TASK
Find every line in the records below that holds the word "agent", and copy it out.

(Collected data)
=== Begin Enclosure ===
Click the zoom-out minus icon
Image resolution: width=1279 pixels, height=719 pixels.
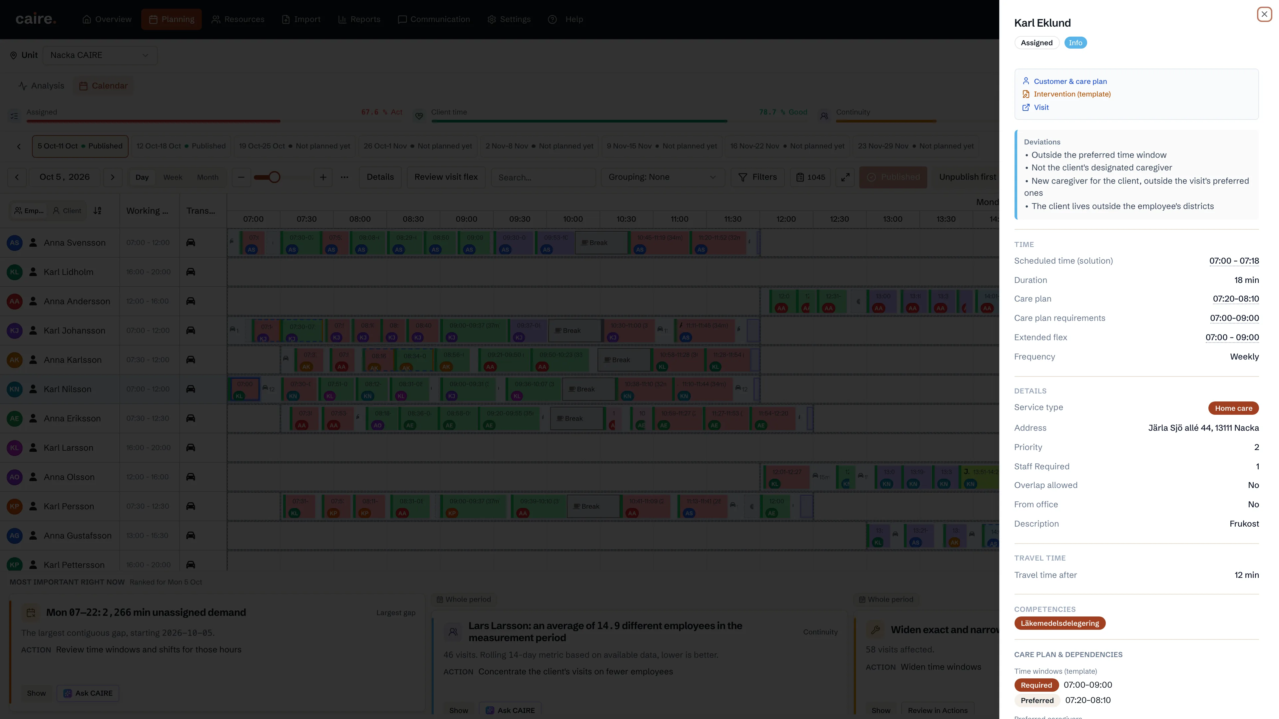pyautogui.click(x=241, y=177)
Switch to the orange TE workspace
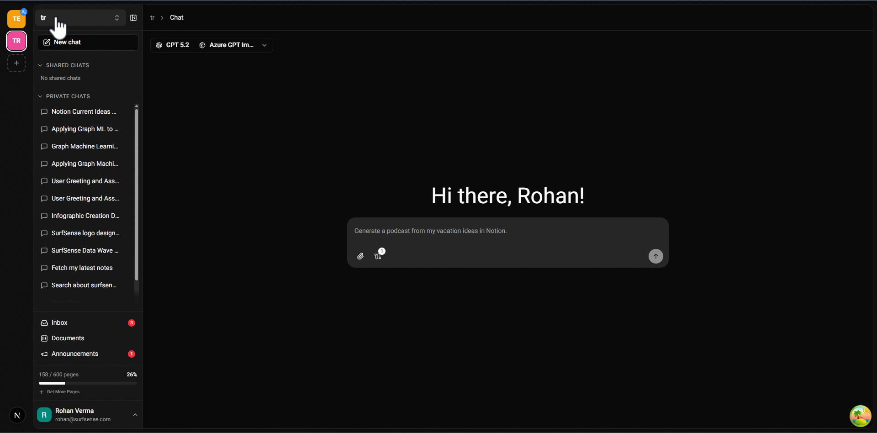 (x=16, y=19)
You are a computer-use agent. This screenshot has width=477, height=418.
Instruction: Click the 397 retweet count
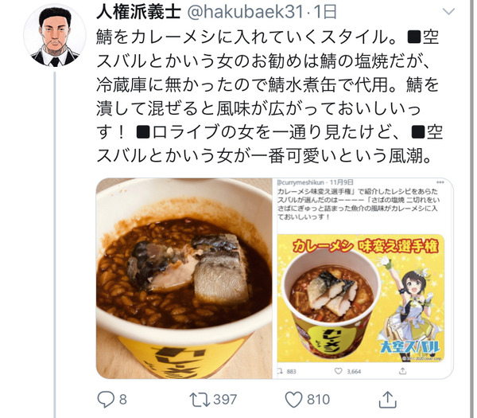(225, 400)
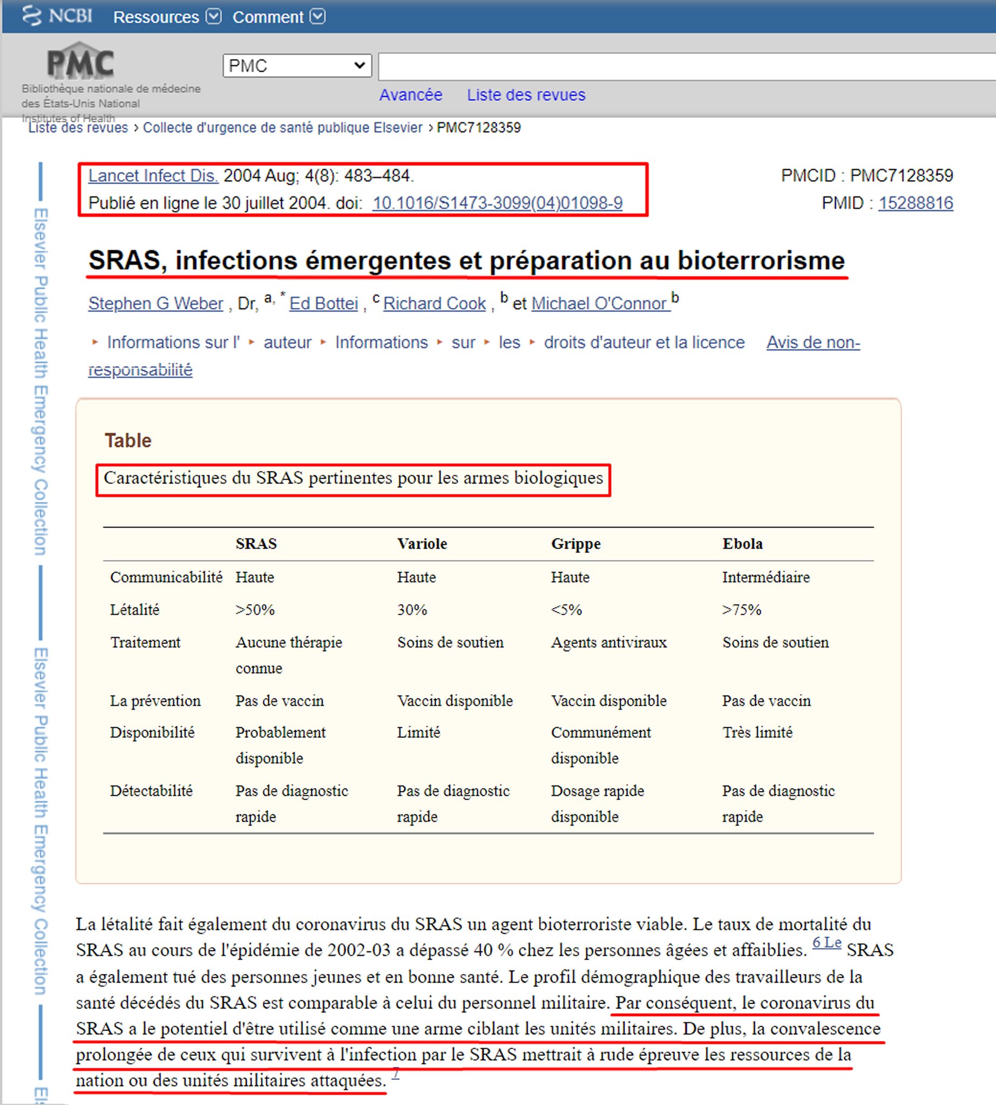Image resolution: width=996 pixels, height=1105 pixels.
Task: Open the Comment dropdown menu
Action: pyautogui.click(x=278, y=17)
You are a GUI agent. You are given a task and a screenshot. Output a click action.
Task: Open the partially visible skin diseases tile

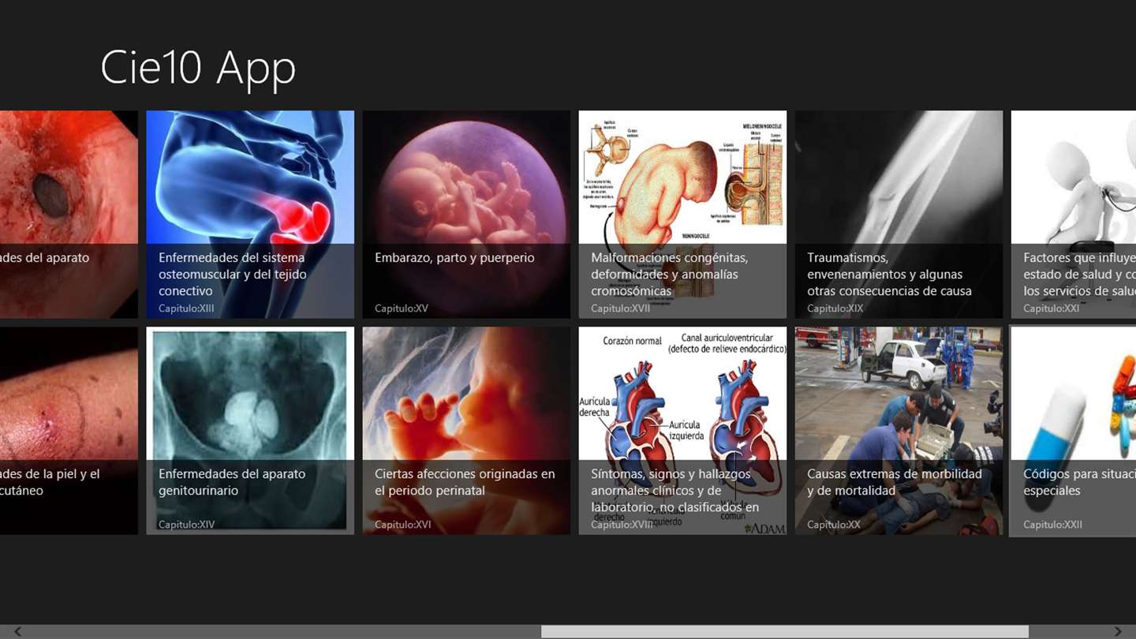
=== End Enclosure ===
FINAL ANSWER
You are a computer-use agent. This screenshot has width=477, height=418.
You are a GUI agent. You are given a task and a screenshot. Output a click action.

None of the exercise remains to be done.